陳醫生的車在地下停車場,我和他一起乘電梯下樓。他自然地走向客梯,但是我攔着他帶他往貨梯那走去。
“一般很少有人願意做醫院的貨梯,周警官你真是個怪人。”陳醫生笑道。
我扳着臉沒有說話,貨梯沒什麼人等,很快就開到了我們的面前。
“小周警官,你怎麼了?看起來不高興啊。”陳醫生見我始終扳着張臉,奇怪地問道。
我心裡疑惑,剛纔他在流產室不是還慌里慌張的麼?怎麼現在這麼淡定。
我嘆了口氣,回答道:“我妹妹死了。”
陳醫生愕然:“你還有妹妹?她年齡應該不大吧,是生了什麼病嗎?”
我故意說道:“對,我妹妹叫邱甜甜,是生病死的。”
這時電梯門開了,我讓陳醫生先進去。
陳醫生一愣:“怎麼她和你不是一個姓,這個名字還挺耳熟的,我好像在哪裡聽過。”
邱甜甜曾經在陳醫生手裡看過病,後來心臟麻痹不治身亡,我倒要看看他對這個名字有什麼反應。
我冷笑了一聲,沒有說話,走進電梯,電梯門緩緩關上。
陳醫生似是看出我有點不對勁,沒再說話,而是按下了B1鍵。
“你想起來誰是邱甜甜沒?”我主動問他。
“這我哪兒想的起來,就算是我的病人我也不可能每個都想起來啊。
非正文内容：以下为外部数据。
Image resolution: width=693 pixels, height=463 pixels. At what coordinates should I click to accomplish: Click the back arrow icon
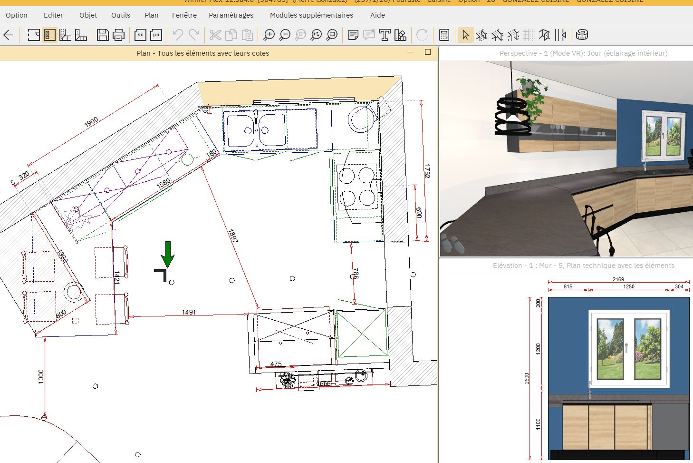coord(9,35)
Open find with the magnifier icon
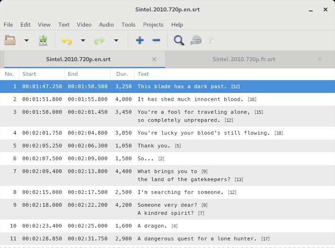This screenshot has width=335, height=248. [179, 40]
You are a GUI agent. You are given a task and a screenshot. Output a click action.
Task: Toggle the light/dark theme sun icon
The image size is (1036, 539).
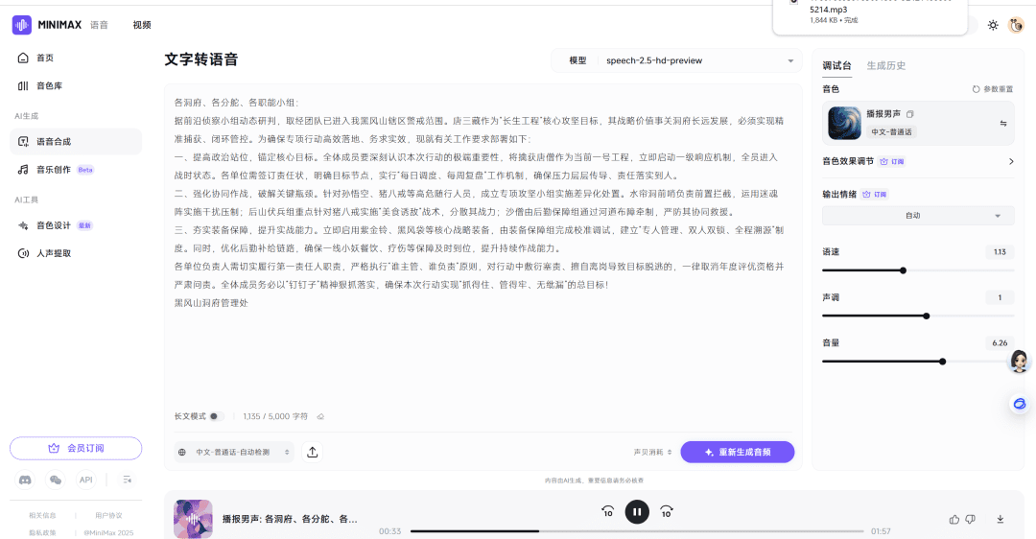[993, 25]
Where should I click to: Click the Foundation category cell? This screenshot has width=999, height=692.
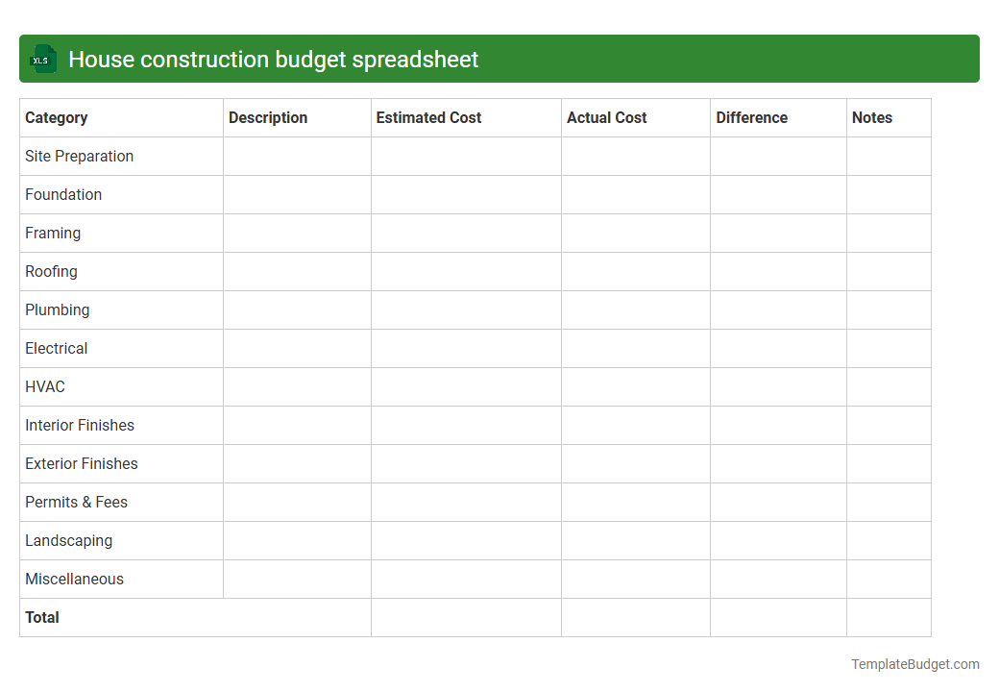coord(63,194)
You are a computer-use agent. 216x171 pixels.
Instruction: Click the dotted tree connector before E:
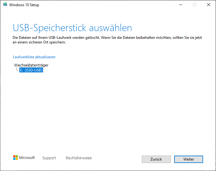[17, 70]
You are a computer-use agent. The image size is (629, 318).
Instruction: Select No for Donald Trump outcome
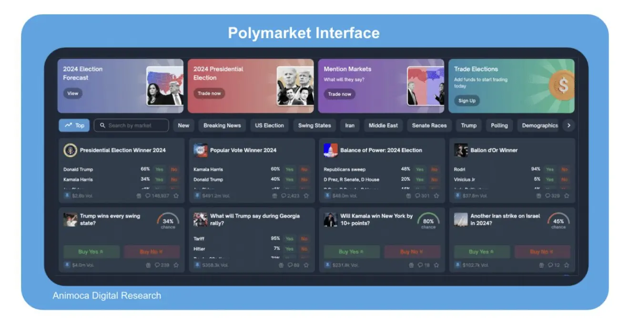click(304, 179)
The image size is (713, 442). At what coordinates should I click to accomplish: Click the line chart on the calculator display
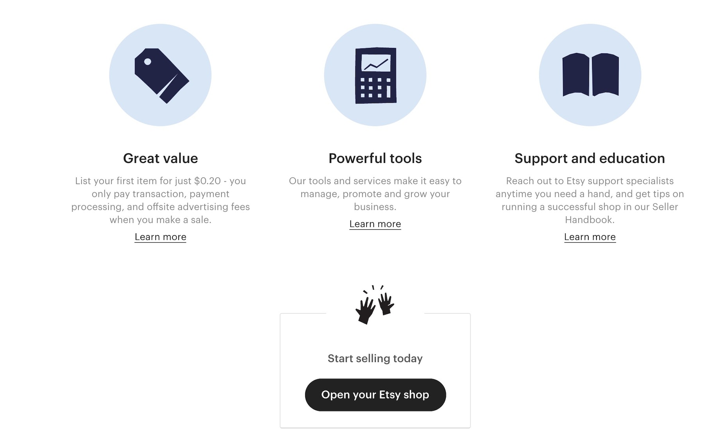[376, 63]
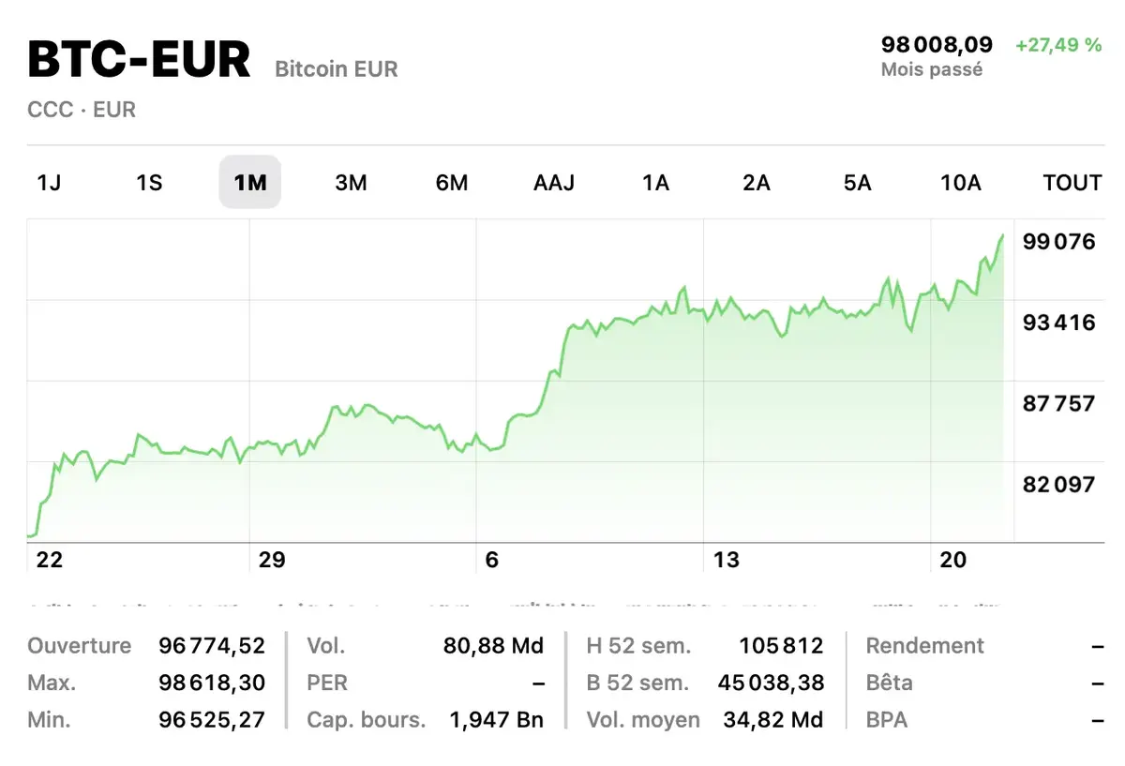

等等,這個名字真的好耳熟,對了,曾經有個叫邱甜甜的小女孩送到我手上時已經心臟麻痹不治身亡了,就是那個瘋女人的孩子。你妹妹怎麼也會叫這個名字,這個名字這麼不吉利……等等,周警官,你是不是在套我的話?”陳醫生看我一直在冷笑,反應了過來。
“你後來把她的屍體放在哪裡了?”
“她的屍體哪裡輪得到我來處理?她的屍體被她媽抱回家了,後來怎麼樣我就不知道了,不過聽說是丟了,你說誰會偷一句屍體,這女人已經瘋了,也真是可憐。”陳醫生搖頭道。
我沒有說話,陳醫生的話是不是真的可以慢慢覈實。
電梯門打開,我們到了地下停車場,我看到陳醫生明顯鬆了口氣。
我又道:“陳醫生,聽說貨梯都是用來運屍體的?”
(本章完)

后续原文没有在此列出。